The compute-optimal fraction of training allocated to QAT, $f^* = D_{\rm QAT}/D_{\rm tot}$ , is given by: $f^*(S) = \exp\left(\frac{\ln S}{\ln S + a}\right),\qquad a = 6.7297$ The final loss is modeled as: $L(N, D_{\rm FP}, D_{\rm QAT}, B) = L_{\rm Chin}(N, D_{\rm tot}) + P_{\rm QAT}(N, D_{\rm FP}, D_{\rm QAT}, B)$ where the quantization penalty $P_{\rm QAT}$ has terms for irreducible error, pure-QAT adaptation, and FP–QAT interaction. The law achieves $R^2>0.98$ and $MAE < 0.1$ for four distinct bit-widths and multiple model sizes.

With this framework, it is possible to produce closed-form allocation for optimal QAT under compute and memory budgets, and to determine the best bit-width for a fixed deployment constraint.

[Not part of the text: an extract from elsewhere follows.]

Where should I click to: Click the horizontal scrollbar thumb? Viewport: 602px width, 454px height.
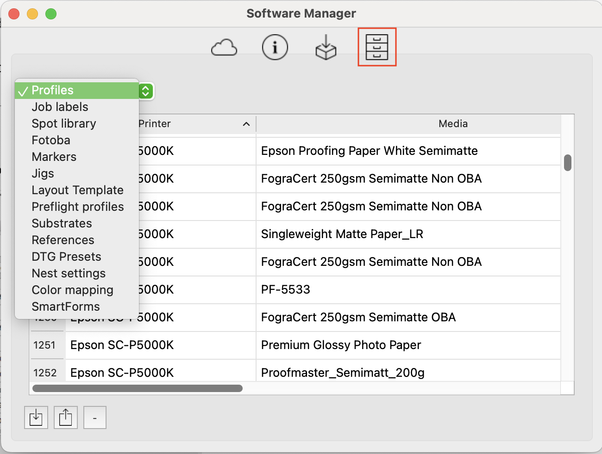[138, 388]
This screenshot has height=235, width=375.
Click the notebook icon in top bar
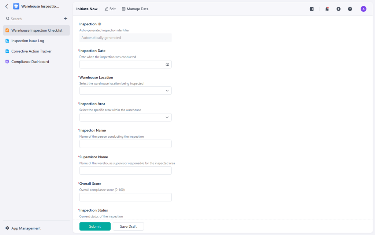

7. Practical Design Guidance and Phase Boundary Implications

Parameter Multipliers: Effective model size under quantization scales as $N \cdot \mathrm{eff}(b)$ for weights or $N \cdot f(b_w, b_a)$ for weight-activation pairs, with empirical efficiency falling sharply below 4 bits.
Critical Regimes: As LLMs surpass $10^{13}$ – $10^{14}$ tokens, post hoc low-bit quantization becomes impractical except for extremely large models, unless QAT is performed during training.
Phase Diagrams: Bit-width/size trade-offs permit Pareto-optimal configurations under storage or compute constraints (e.g. 4–8 bit floating-point formats often optimal for training and inference).
Mixed-Precision: Employ mixed-precision only in layers with observed heavy-tailed activation distributions (notably FC2), to mitigate error concentration without excessive memory overhead.
QAT Planning: Allocate QAT phase proportionally to tokens-per-parameter-byte for maximal performance; early full-precision followed by late QAT, or a fusion scheme with staged learning-rate decay, minimizes loss at fixed compute.
Unified Capacity Axis: The “capacity” metric, related to the mean-squared-error of the representation, provides a universal axis for model comparison and training prescription across quantized, sparse, and jointly-compressed formats.

These scaling laws provide a rigorous, predictive formalism for evaluating, designing, and training quantized and compressed LLMs under realistic compute and deployment constraints.